- [EXERCISE BRIEF]: Copy word for word, please, the lines of the entries below running from the one containing "Return & Refund Policies (314, 2478)" to the one containing "Privacy policy (604, 1346)", both ends included.

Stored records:
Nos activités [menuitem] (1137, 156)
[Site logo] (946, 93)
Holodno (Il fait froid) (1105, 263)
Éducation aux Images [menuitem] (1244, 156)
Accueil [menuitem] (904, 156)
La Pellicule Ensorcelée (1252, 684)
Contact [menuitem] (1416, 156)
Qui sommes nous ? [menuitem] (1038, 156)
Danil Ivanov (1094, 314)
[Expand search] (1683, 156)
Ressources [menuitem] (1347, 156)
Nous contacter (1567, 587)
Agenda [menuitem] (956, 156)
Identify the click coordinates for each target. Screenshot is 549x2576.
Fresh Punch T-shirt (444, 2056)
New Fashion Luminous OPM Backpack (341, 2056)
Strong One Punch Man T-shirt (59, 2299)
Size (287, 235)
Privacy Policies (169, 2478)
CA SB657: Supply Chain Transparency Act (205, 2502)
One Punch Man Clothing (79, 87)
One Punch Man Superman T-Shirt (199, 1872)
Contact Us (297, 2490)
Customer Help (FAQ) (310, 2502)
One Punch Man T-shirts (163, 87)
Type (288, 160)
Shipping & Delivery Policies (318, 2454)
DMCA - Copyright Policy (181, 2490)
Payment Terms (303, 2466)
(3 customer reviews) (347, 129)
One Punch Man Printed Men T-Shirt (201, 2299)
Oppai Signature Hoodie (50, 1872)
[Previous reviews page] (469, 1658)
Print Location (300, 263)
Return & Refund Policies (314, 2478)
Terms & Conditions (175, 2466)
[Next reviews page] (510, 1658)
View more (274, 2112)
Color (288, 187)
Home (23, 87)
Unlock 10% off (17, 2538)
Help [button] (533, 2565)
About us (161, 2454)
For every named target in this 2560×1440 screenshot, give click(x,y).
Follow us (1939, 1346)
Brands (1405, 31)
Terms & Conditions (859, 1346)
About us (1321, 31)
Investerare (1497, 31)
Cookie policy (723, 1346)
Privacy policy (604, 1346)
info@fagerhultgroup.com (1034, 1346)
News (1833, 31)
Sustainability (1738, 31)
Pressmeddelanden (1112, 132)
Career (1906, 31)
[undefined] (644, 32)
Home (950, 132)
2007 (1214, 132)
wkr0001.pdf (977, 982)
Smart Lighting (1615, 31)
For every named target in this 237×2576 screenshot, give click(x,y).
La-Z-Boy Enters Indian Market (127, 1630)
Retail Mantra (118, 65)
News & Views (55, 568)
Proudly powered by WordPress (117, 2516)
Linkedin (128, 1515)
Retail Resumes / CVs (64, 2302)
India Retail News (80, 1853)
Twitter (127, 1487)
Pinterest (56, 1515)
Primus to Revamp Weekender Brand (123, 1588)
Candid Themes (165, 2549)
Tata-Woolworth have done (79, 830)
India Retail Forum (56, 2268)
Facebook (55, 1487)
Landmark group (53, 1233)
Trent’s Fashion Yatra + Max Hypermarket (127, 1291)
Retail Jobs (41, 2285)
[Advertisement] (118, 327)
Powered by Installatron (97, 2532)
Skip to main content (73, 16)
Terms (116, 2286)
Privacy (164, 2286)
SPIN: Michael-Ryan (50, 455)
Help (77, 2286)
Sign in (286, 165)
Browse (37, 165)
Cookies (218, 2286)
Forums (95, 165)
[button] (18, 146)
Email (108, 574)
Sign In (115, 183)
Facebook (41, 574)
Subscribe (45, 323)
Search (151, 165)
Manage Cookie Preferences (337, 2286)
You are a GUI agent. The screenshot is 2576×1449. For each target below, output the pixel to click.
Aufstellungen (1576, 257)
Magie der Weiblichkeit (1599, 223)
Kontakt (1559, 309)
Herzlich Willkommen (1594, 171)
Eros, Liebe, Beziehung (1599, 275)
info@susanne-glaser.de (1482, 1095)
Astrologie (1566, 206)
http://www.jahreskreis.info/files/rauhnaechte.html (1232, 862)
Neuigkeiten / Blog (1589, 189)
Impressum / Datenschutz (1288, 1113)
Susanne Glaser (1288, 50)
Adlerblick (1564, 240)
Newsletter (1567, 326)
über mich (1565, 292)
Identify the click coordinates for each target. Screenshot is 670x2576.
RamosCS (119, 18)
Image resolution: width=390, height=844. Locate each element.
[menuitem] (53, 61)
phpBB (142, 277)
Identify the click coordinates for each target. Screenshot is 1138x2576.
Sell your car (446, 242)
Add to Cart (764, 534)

- [RESULT OF THE EXERCISE]:
Return & Refund Policies (314, 2478)
Terms & Conditions (175, 2466)
[Next reviews page] (510, 1658)
View more (274, 2112)
Color (288, 187)
Home (23, 87)
Unlock 10% off (17, 2538)
Help [button] (533, 2565)
About us (161, 2454)
For every named target in this 2560×1440 screenshot, give click(x,y).
Follow us (1939, 1346)
Brands (1405, 31)
Terms & Conditions (859, 1346)
About us (1321, 31)
Investerare (1497, 31)
Cookie policy (723, 1346)
Privacy policy (604, 1346)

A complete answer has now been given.